Alfred looked down at the corpse on the floor. “I’ll do it-for her,” he said brokenly. “If it will get him, I’ll do it.”

“Perhaps we can begin,” Charles said, “by finding out what you know of the situation here.”

It took only a few moments for Alfred to tell what he knew, which turned out to be not a very great deal. Kitty had been the one who had the contacts with the gang, it seemed. She had recruited Alfred when they were both at Carleton House in Manchester, and she had obtained both their positions at Welbeck Abbey.

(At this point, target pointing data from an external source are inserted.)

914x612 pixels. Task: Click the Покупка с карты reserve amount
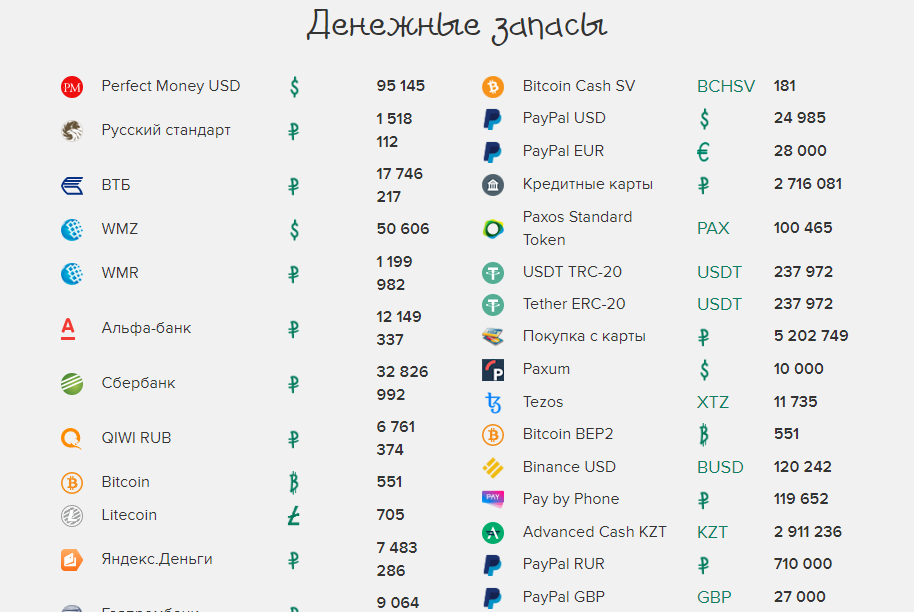[811, 336]
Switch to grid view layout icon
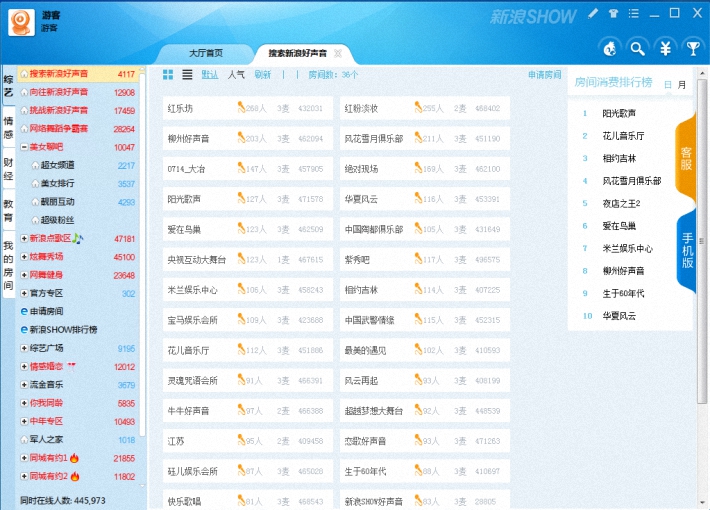 click(x=167, y=75)
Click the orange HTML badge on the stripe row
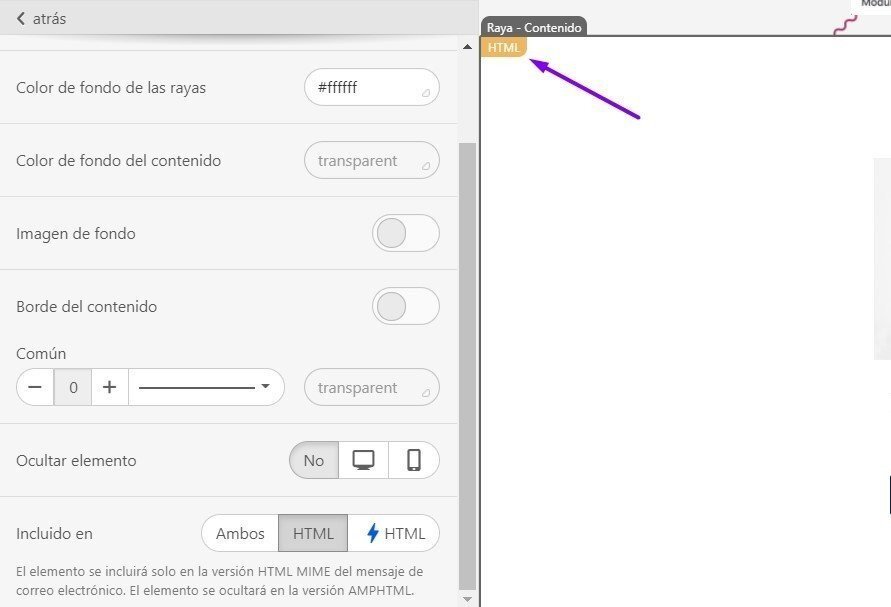Screen dimensions: 891x607 click(503, 46)
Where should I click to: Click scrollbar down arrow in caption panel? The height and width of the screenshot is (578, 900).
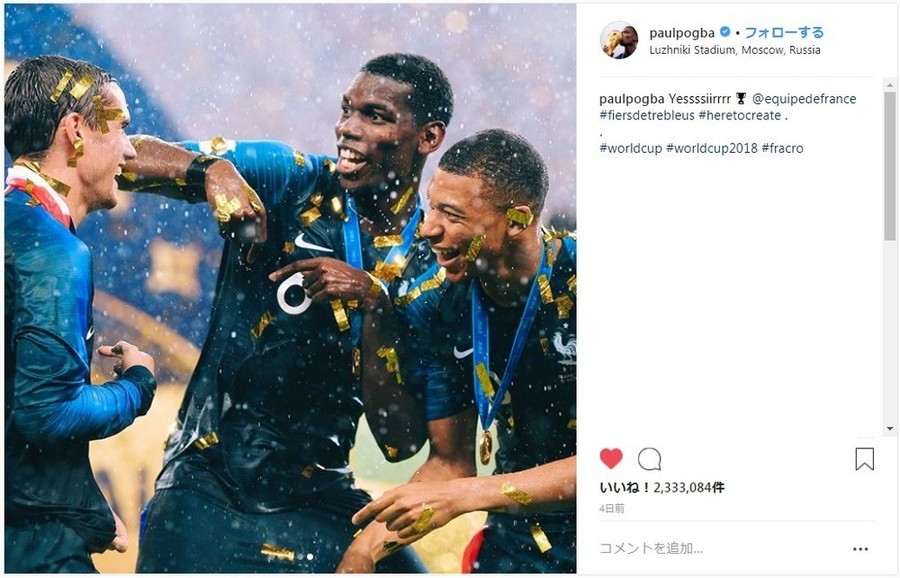(890, 429)
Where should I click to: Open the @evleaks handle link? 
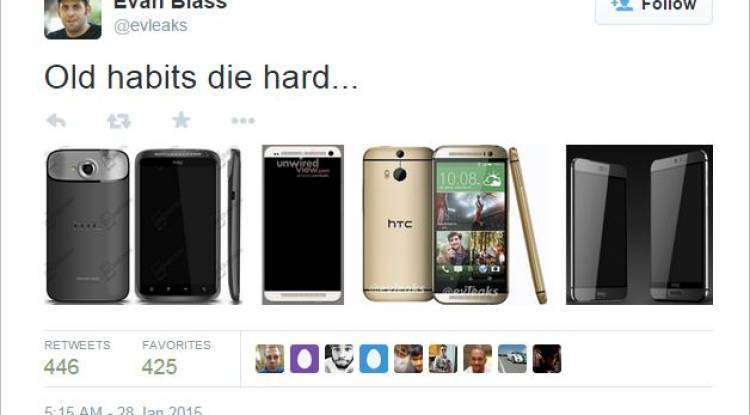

When they were finished there, she’d got posts for them at Blenheim, working through a London agency. The two of them had been at the palace for a week or so when she told Alfred that a man named Bulls-eye was making the arrangements for the job, which would take place during the Royal visit. Alfred himself had met Bulls-eye only twice, once with Kitty, some weeks ago, and again more recently, at the Black Prince, when he had gone to ask about Kitty.

“I haven’t heard anything more from him,” he said, “until today, when-” He stopped.

Charles and Winston exchanged glances. “Yes?” Charles prompted. “What happened today?” Alfred was about to say that Ned had appeared, he thought, sent by Bulls-eye to make contact with him.

But Alfred appeared to have second thoughts about mentioning Ned. He shook his head. “I haven’t heard anything from him at all,” he said. “Don’t know whether they’re still planning the job. Nobody’s told me anything.”

Winston took a step forward. “Miss Deacon,” he said in a low voice. “Is she a part of this?”

“Miss Deacon?” Alfred said, sounding puzzled. “I don’t think so-but then, what do I know? As I said, nobody’s told me anything.” His eyes narrowed. “For aught I know, you two could be part of the gang. You could-”

There was a noise outside, and the door opened. Charles turned and to his surprise saw Kate in the doorway, still wrapped in her dressing gown. She was holding a lamp in one hand, its gleam shadowing half her face.